Groko im Clinch um Kompetenzen: Wahlkampf mit Wald

CDU-Agrarministerin Julia Klöckner legt ein Konzept für klimabeständige Wälder vor – ohne SPD-Umweltministerin Svenja Schulze. Die beschwert sich.

Julia Klöckner (CDU), Bundesministerin für Ernährung und Landwirtschaft und Andreas Bolte, Leiter des Instituts für Waldökosysteme am Thünen-Institut,

Schauen Sie: Wald! Und eine Strategie! Foto: Wolfgang Kumm/dpa

BERLIN taz | Der „klima-angepasste Mischwald“ dient als Leitbild für die Zukunft. In ihrer am Dienstag veröffentlichten Waldstrategie 2050 legte Agrarministerin Julia Klöckner (CDU) dar, dass die Wiederaufforstung von Nadelbäumen nur dort geplant sei, wo Laubbäume nicht wüchsen.

Das bereits begonnene Waldumbauprogramm im Umfang von 1,5 Milliarden Euro soll in der kommenden Regierungsperiode fortgeführt werden. Weitere konkrete Zahlen dazu nannte Klöckner allerdings nicht.

Vor allem die starke Trockenheit und in der Folge der Borkenkäfer haben knapp 3 Prozent der hiesigen Wälder schwer beschädigt. Vor diesem Hintergrund ergriff die CDU-Politikerin die Gelegenheit, sich kurz vor der Bundestagswahl noch einmal in Position zu bringen. Wenn die Union es in die neue Regierung schafft, hat Klöckner gute Chancen auf vier weitere Jahre als Ministerin.

Umweltministerin Svenja Schulze von der SPD fand den Auftritt deshalb nicht amüsant. Sie warf Klöckner vor, gegen den Koalitionsvertrag zu verstoßen, der eine „gemeinsame Waldstrategie“ vorsehe. Inhaltlich betonte Schulze: „Wälder sind mehr als Holzfabriken, sie spielen eine entscheidende Rolle für den Klimaschutz und die Bewahrung der Artenvielfalt.“

Kritik auch von Um­welt­schüt­ze­r:in­nen

Klöckner konterte: Sie leite das in dieser Sache „federführende Ministerium“. Außerdem sei es nicht schneller gegangen, weil die EU sich mit ihren Plänen zum Wald verspätet habe.

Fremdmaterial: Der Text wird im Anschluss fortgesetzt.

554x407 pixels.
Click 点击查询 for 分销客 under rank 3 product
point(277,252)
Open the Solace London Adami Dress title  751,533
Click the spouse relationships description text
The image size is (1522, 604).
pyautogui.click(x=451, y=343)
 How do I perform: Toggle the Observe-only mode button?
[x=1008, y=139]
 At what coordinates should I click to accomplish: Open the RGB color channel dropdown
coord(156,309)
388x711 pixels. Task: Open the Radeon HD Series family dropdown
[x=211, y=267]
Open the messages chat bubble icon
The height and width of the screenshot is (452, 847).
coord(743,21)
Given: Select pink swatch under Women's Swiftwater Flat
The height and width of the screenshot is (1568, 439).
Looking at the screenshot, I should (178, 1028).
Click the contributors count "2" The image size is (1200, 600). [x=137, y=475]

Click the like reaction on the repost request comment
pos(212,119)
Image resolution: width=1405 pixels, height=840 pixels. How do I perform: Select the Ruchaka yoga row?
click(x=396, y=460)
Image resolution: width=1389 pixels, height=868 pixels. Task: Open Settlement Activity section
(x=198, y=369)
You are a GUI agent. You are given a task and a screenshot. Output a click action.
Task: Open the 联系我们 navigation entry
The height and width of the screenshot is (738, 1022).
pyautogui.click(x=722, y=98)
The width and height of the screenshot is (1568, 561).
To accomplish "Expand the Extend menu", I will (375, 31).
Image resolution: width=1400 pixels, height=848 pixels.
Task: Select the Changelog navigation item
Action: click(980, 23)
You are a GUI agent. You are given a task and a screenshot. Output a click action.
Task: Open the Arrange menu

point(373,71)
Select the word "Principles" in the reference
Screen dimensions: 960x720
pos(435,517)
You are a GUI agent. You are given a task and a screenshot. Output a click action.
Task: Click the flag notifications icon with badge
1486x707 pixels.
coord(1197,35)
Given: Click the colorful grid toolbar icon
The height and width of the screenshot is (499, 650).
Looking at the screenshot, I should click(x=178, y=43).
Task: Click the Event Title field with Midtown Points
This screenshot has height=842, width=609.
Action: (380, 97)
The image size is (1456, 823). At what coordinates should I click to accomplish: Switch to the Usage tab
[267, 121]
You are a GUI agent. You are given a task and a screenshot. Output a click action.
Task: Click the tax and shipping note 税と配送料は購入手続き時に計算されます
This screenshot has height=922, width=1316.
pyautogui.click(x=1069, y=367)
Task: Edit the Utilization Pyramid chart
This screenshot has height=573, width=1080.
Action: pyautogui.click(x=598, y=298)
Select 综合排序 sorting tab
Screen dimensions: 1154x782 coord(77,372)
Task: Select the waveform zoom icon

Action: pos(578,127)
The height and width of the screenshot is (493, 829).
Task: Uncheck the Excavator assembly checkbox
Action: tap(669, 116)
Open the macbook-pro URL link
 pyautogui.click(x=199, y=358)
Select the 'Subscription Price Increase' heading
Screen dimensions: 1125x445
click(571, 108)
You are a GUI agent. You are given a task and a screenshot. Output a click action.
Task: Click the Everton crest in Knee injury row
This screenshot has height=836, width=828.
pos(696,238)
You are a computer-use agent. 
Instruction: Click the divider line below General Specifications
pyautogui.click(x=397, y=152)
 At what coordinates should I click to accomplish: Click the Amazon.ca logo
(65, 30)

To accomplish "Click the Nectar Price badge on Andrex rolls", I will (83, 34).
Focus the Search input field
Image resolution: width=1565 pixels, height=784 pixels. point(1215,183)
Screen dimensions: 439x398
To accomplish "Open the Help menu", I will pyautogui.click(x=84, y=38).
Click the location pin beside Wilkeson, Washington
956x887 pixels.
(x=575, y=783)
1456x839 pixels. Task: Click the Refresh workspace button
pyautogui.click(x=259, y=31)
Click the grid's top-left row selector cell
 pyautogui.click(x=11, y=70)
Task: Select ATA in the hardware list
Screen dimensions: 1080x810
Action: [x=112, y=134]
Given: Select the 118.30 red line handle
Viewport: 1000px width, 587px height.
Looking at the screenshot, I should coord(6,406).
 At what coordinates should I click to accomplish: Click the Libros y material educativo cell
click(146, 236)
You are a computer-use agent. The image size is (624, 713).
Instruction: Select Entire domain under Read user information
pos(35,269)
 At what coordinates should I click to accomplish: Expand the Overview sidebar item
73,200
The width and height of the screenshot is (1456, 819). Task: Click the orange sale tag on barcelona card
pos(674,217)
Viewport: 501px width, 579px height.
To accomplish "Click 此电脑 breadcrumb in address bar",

Vor der Wahl habe sie aber noch eine „Grundlage“ für die nächste Regierung schaffen wollen.

Auch der Umweltverband BUND kritisierte, nicht ausreichend beteiligt worden zu sein. „Agrarministerin Klöckner schützt die kurzfristigen wirtschaftlichen Interessen der Forst- und Holzlobby statt den Wald.“ Der Verband forderte „eine ökologische Waldwende“, darunter „die Ausweisung von Naturwäldern ohne forstliche Nutzung auf mindestens 10 Prozent der Waldfläche“.

Auf den ersten Blick mutet es fragwürdig an, wenn die Ministerin sich einerseits für klimaresiliente Wälder einsetzt, andererseits aber den Anteil von Holz beim Wohnungsbau „auf 30 Prozent anheben“ will.

Dass ökologisch intakte Forsten und die wirtschaftliche Nutzung von Holz kein Widerspruch sein müssen, erklärte Professor Andreas Bolte vom staatlichen Thünen-Institut.

Hinsichtlich des Klimawandels erfülle der Wald drei Funktionen: Erstens binde er große Mengen des Treibhausgases Kohlendioxid. Zweitens verursache Bauholz aus Deutschland weniger Klimaschäden als solches, das über weite Strecken nach Deutschland transportiert werde. Und drittens ersetze Holz Baustoffe wie beispielsweise Zement, bei deren Produktion viel mehr CO2 entsteht.

Für die Aufforstung der beschädigten und den Umbau der bestehenden Wälder plädierte Bolte dafür, die „Optionen zu weiten“. Beispielsweise seien die hiesigen Buchenarten nicht unbedingt am besten geeignet, wenn sich der Klimawandel in den nächsten Jahrzehnten noch stärker bemerkbar mache. Infrage kämen dann auch ausländische Arten, etwa die Ungarische Eiche.